● **WHAT IS REQUIRED**
Print the lines below word for word, leaving out the pictures.

──────── TASK DATA ────────

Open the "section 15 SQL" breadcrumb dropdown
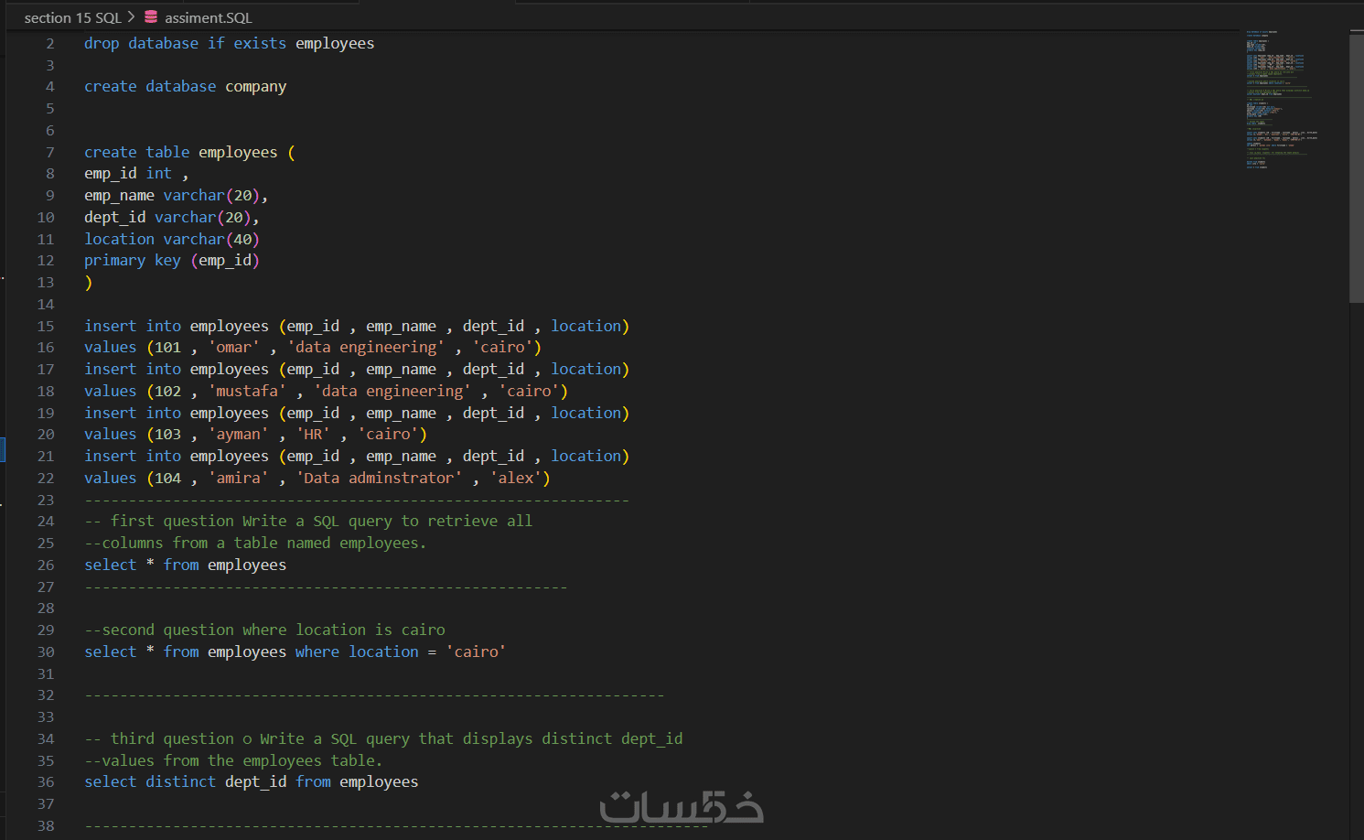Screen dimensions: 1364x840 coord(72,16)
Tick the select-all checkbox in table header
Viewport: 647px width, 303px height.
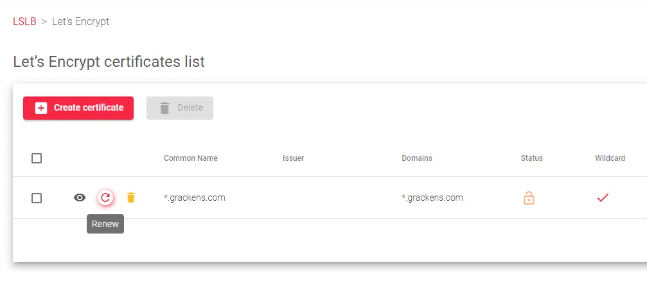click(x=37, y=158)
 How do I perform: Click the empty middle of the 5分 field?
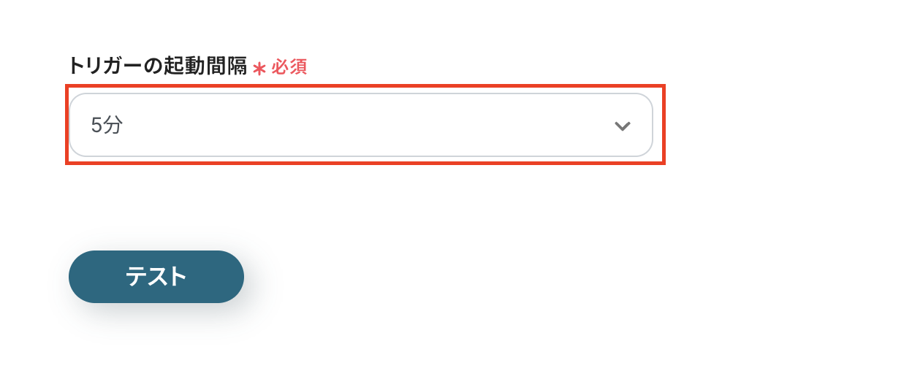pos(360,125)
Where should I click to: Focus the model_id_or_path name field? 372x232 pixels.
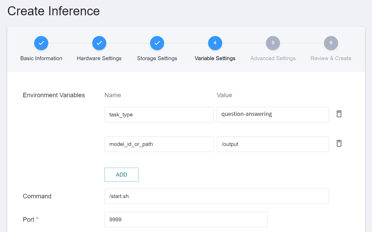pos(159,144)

────────

● **ANSWER BELOW**
Open the "section 15 SQL" breadcrumb dropdown
Screen dimensions: 1364x840 coord(72,16)
Tick the select-all checkbox in table header
Viewport: 647px width, 303px height.
click(x=37, y=158)
 How do I perform: Click the empty middle of the 5分 field?
pos(360,125)
Where should I click to: Focus the model_id_or_path name field? 372x232 pixels.
pos(159,144)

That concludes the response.